雑記帖

創作以外のことを書きます

知識について

はじめにテーゼを1つ挙げておくと、知識はそれ自体では没価値的である。さらに言えば、何かを知っているということも、社会的にはそれ自体では意味のないことである。

 知識の問題は、誰にも知られていないものは知識ではなくなるということである。例えば、誰も持っていないとしても5000兆円は価値のあるものである。しかし、誰も知らないことは無価値である。また、他の誰もが知らず自分一人だけが知っているものも同様に意味がない。何故なら、その「知っていること」は所定の権威付けの手続きを経ない限りは他者には承認され得ないし、そのように自分からは主張しない場合他者がそれにアクセスしてくることはあり得ないからである。

人が知らないことを知っているというのは凄いことだと一般的には思われている。しかし、その人の知っていることが知識であると判定出来るのは、そのことを他の誰かが知っているか、あるいは他の知識と照らし合わせて確からしいと思えるからである。例えば、オセアニアのある島の中だけで続いている伝統があるとして、外部からやってきた人がその伝統について知ったとする。そのことをその人が他の誰かに伝えたとして、もしも伝えられた相手がその人がその島に行ったことがあることを知っており、またその人が息をするように嘘を吐く人ではないと知っているならば、その情報を確からしいと判断するかもしれない。あるいは全く他のことを知らないとして、インターネットでそうしたことを調べてみて何も出てこなかったとしたら、その人は疑われるだろう。ダーウィンは進化論を提唱したが、人間が進化してきたということを知っていた訳ではない。訳ではないが、確からしいと思われている仮説ではある。こうしたものを擬制的に知識として承認するステップは実のところ曖昧である。

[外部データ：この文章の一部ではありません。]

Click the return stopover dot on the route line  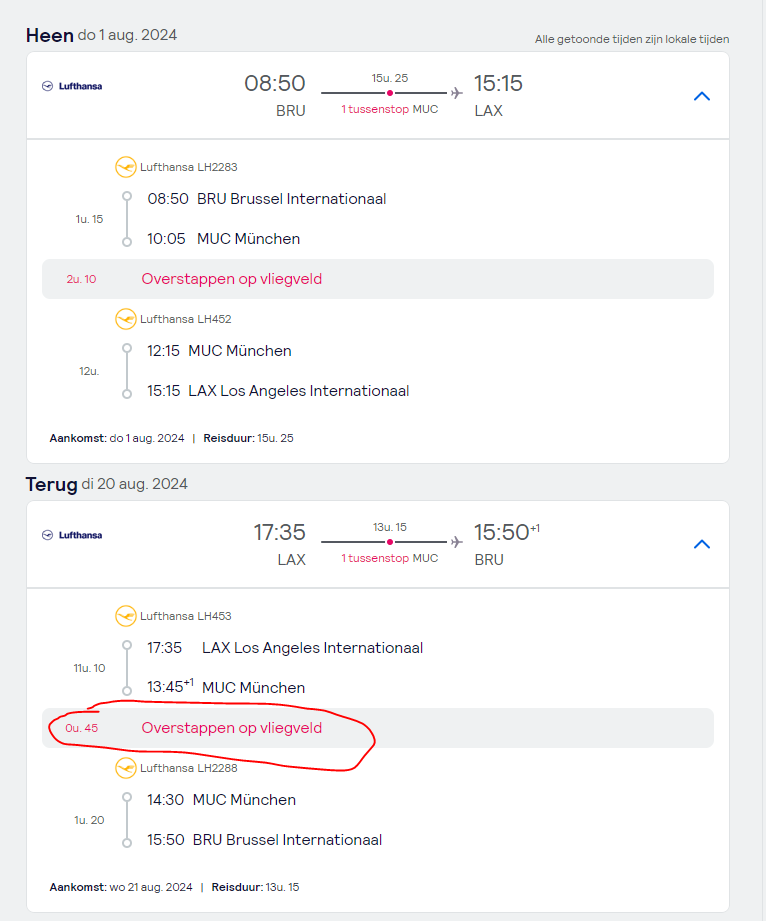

結局のところ、知識はコミュニティのものである。勿論、(主にインターネットの作用によって)多くのコミュニティで共有されている知識の方が今日は多いが、それでも知識はコミュニティ内のものである。知るという作用で生まれる知識は、知られているという作用によって検証するしかなく、知られていることが誤っている場合は検証の仕方も同様に誤った形になるしかない。

というのは大体において地獄であるが、それが別に現実世界でないという理由はないのであった。